TASK PROMPT:
Answer these questions from the forum thread below.
(a) According to TheFonz_is, what are we put here to do?
(b) How does steelmarket say the pressure in western society compares with that in other societies?
(c) What does eponymoushipster mention burning money on?
───── EXTRACTED TEXT ─────
Part of the natural instinct. We are monogimous pack animals at our essence.

tb1570's avatar

STDs suck.

TheFonz_is's avatar

exactly, we are put here to survive, find a mate and create little mini versions of ourselves..

plus most of us enjoy the creating part ;oP marriage is simply a proclamation of love, of warding off others and of getting half of something we didnt have :)

Please dont let my wife read this :):):):)

steelmarket's avatar

There is nothing new about this pressure – it has been around since adam and eve. In my observation, the pressure in western society is much less than it is in other societies.

eponymoushipster's avatar

from personal experience, banging tail left and right can be quite tiring. Burning money on medicines and such. What’s her name, etc. – hard stuff to remember, for sure.

so that’s one. also, the need to reproduce and find completion.

but mostly the fact there’s only so much grade A kitty out there, and once it’s used up, it’s gone. like oil.

btko's avatar

Didn’t Adam and Eve have children with their own children? That’s not a healthy marriage.
───── SUPPLIED INFORMATION ─────
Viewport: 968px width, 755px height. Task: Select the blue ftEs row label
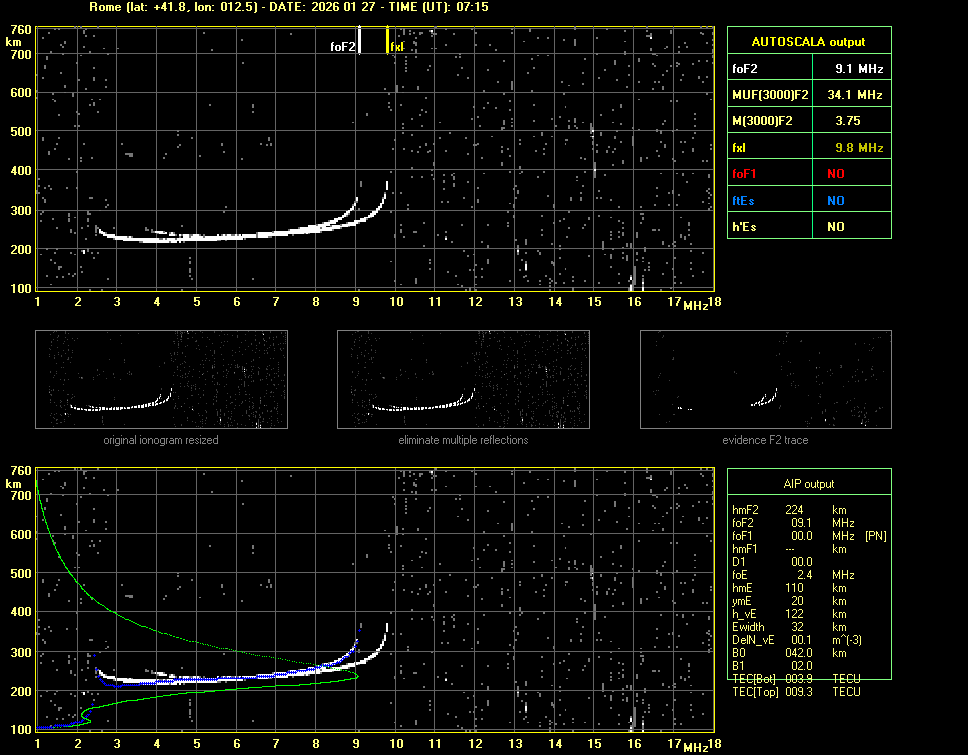click(744, 200)
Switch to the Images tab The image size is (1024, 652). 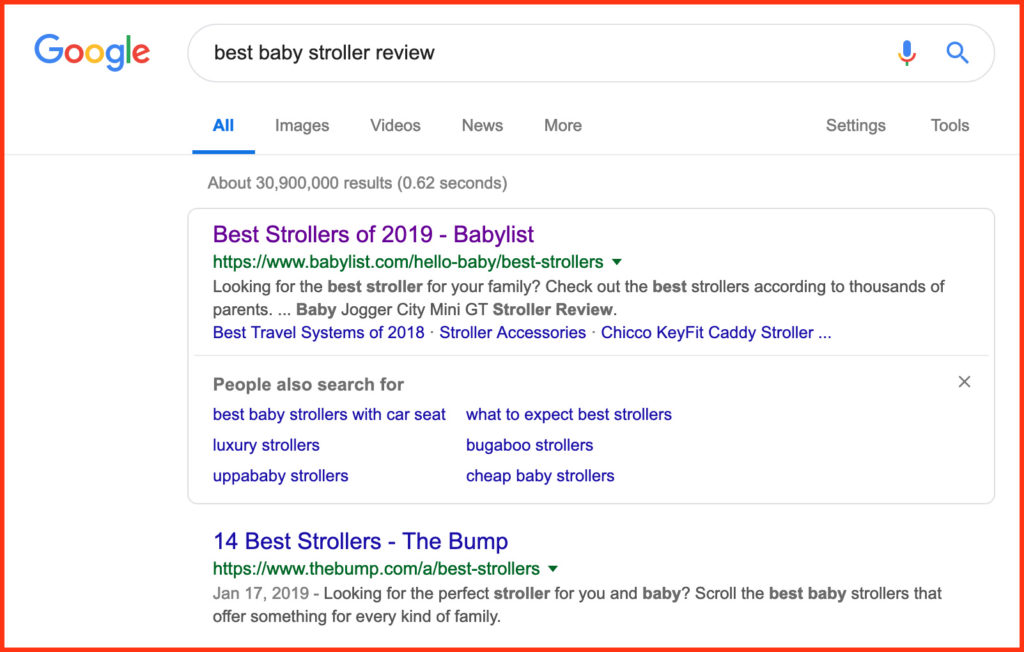pos(302,126)
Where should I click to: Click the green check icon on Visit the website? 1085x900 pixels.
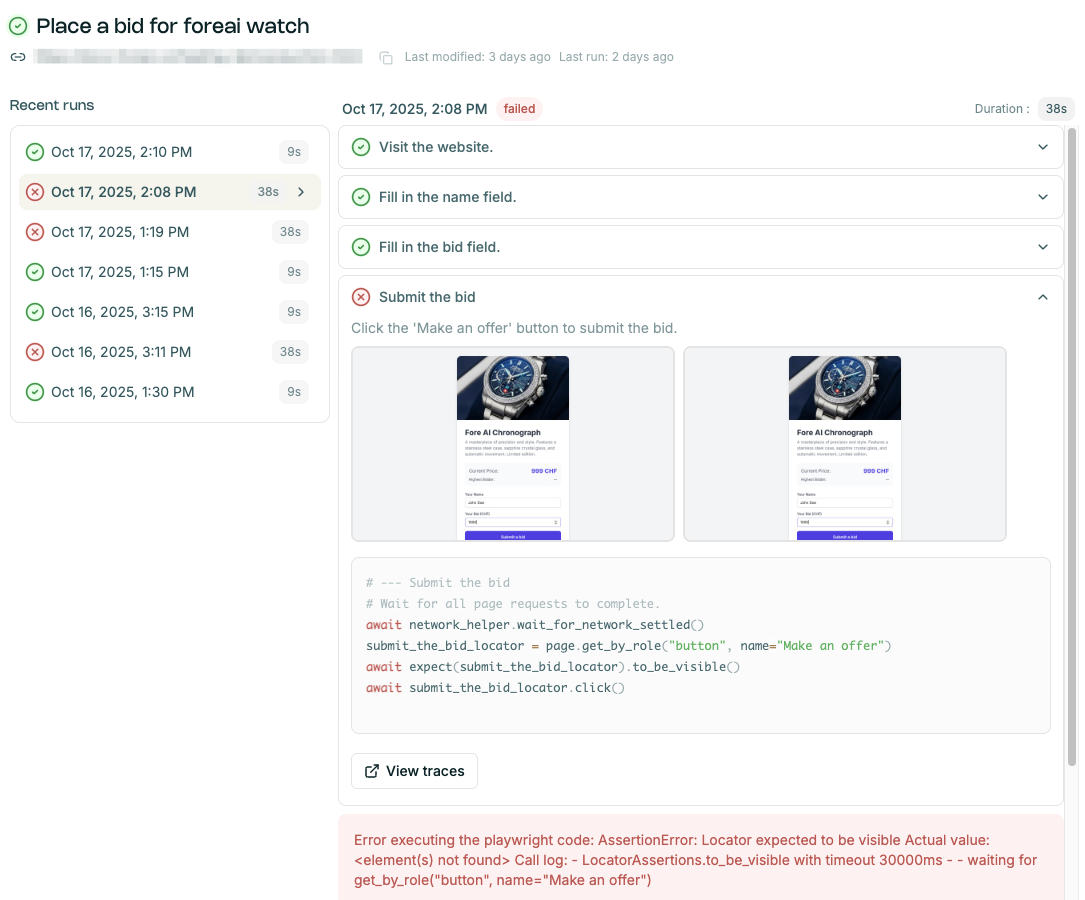click(361, 147)
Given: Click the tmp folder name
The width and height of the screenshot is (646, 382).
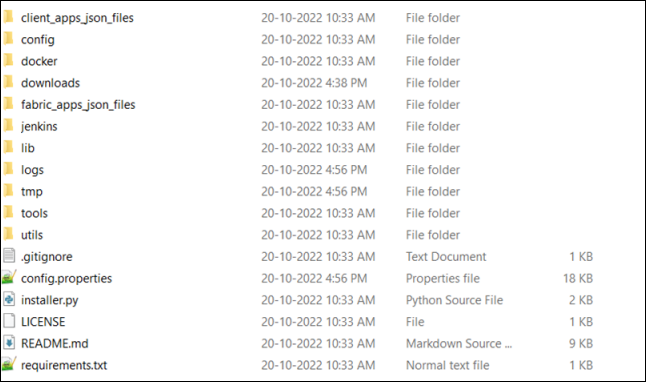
─────
ANSWER BOX:
(a) To survive, find a mate and create little mini versions of ourselves.
(b) It is much less than in other societies.
(c) Medicines and such.